* _Trecho da fonte_:
_ _ _ _

Por Marcelo Zero, Transcrito do blog Democracia & Política:
"A
primeira grande medida que Tony Blair adotou quando chegou ao poder foi
dar independência ao Bank of England, o banco central inglês.
A
medida não estava no programa de governo, mas Blair a adotou assim
mesmo. Era uma forma de demonstrar que o New Labour, por ele
representado, estava rompendo definitivamente com o “velho trabalhismo” e
com a “antiga socialdemocracia”.
Essa
ruptura não era apresentada, contudo, como uma adesão ao “thatcherismo”
e à direita. Na realidade, Blair se apresentava como uma espécie de
personificação da "Terceira Via", teorizada principalmente por Anthony
Giddens, sociólogo britânico.
A Terceira Via, segundo Giddens e
Blair, não era nem de esquerda e nem de direita. Estava, na visão deles,
“além da esquerda e da direita”. Rompia com a socialdemocracia
tradicional e com o velho trabalhismo, mas também representava uma
ruptura com o neoliberalismo. Era algo profundamente novo, um
“centralismo radical” que prometia, num grande esforço modernizador,
adaptar a economia e a sociedade britânicas aos “novos desafios impostos
pela globalização”, mantendo, no entanto, os valores permanentes da
justiça social.

_ _ _ _

* _Dados registrados_:
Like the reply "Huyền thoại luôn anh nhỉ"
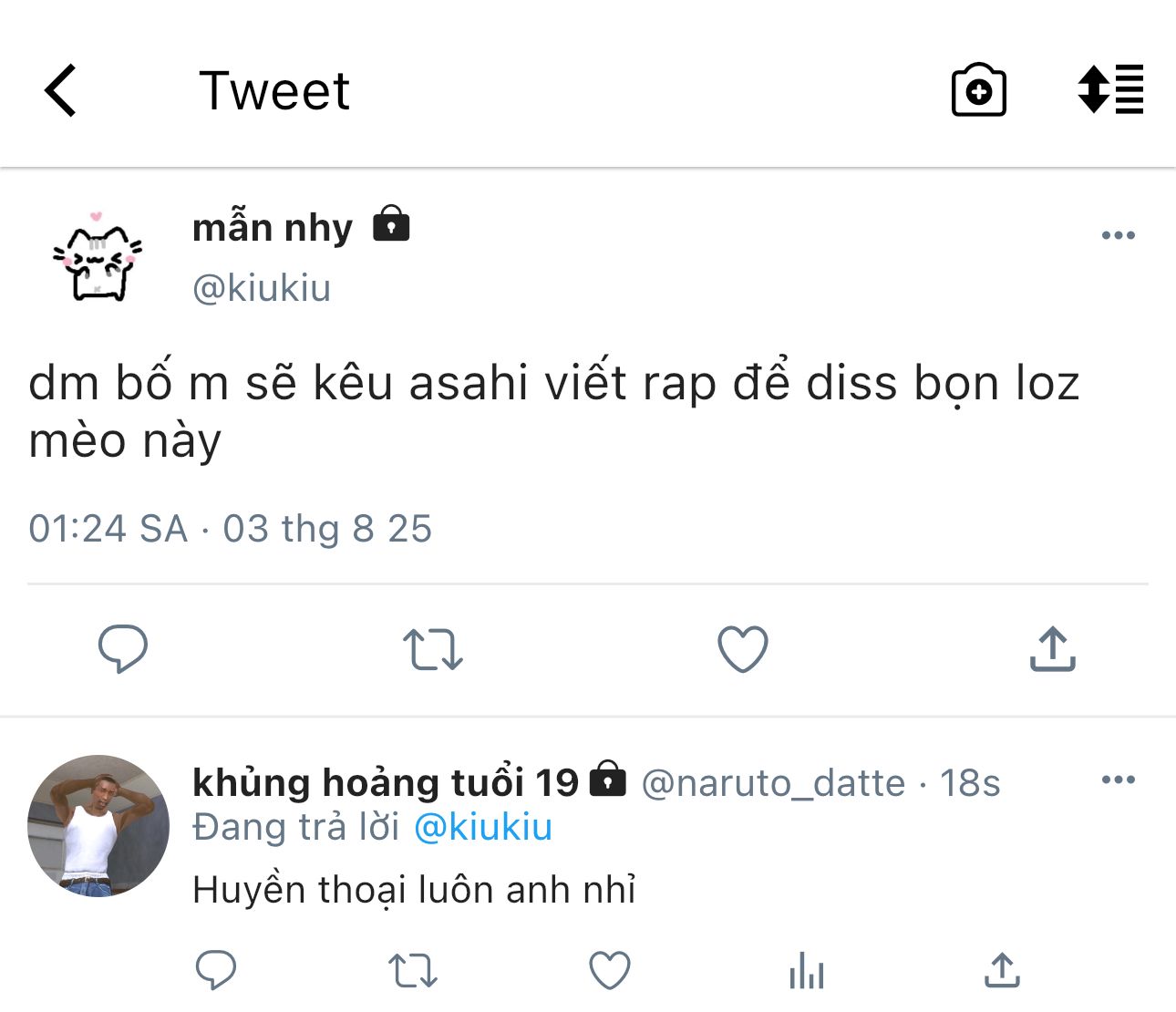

_ _ _ _

* _Exercício escrito_: Retome o texto sobre Tony Blair e a Terceira Via e prossiga a redação logo após a última frase apresentada.

* _Resultado do exercício_:
Em economia, Blair dizia que a abordagem da
Terceira Via não era “nem o laissez faire, nem a interferência estatal”.
Ao “Estado necessário”, nem mínimo, nem máximo, caberia o simples papel
de sustentar o equilíbrio macroeconômico e promover a atividade
empresarial, particularmente as “indústrias do futuro baseadas no
conhecimento”. No que tange à esfera social, a Terceira Via faria
revolução do "Welfare State", adaptando-o às novas necessidades da
economia globalizada. Em vez de investir em redes de proteção
“excessivas”, era preciso dar “empregabilidade” às pessoas, investindo
em Educação e no empreendedorismo.
Com isso, asseguravam Blair e
Giddens, a economia britânica aumentaria muito a sua produtividade,
beneficiando igualmente empresários e trabalhadores.
No "Brave
New World" proposto pela "Terceira Via" não havia mais conflitos de
classes e nem a vinculação orgânica da socialdemocracia e do trabalhismo
aos sindicatos e aos movimentos sociais. Não havia também alternativas à
“economia de mercado globalizada”; e a desigualdade passou a ser algo
aceitável, desde que baseada na “meritocracia”.
Completava esse
novo mundo sem conflitos, livre das “velhas ideologias”, uma preocupação
com as questões ambientais, que haviam sido relegadas a um segundo
plano, segundo Giddens, tanto pela antiga socialdemocracia quanto pelo
neoliberalismo thatcherista.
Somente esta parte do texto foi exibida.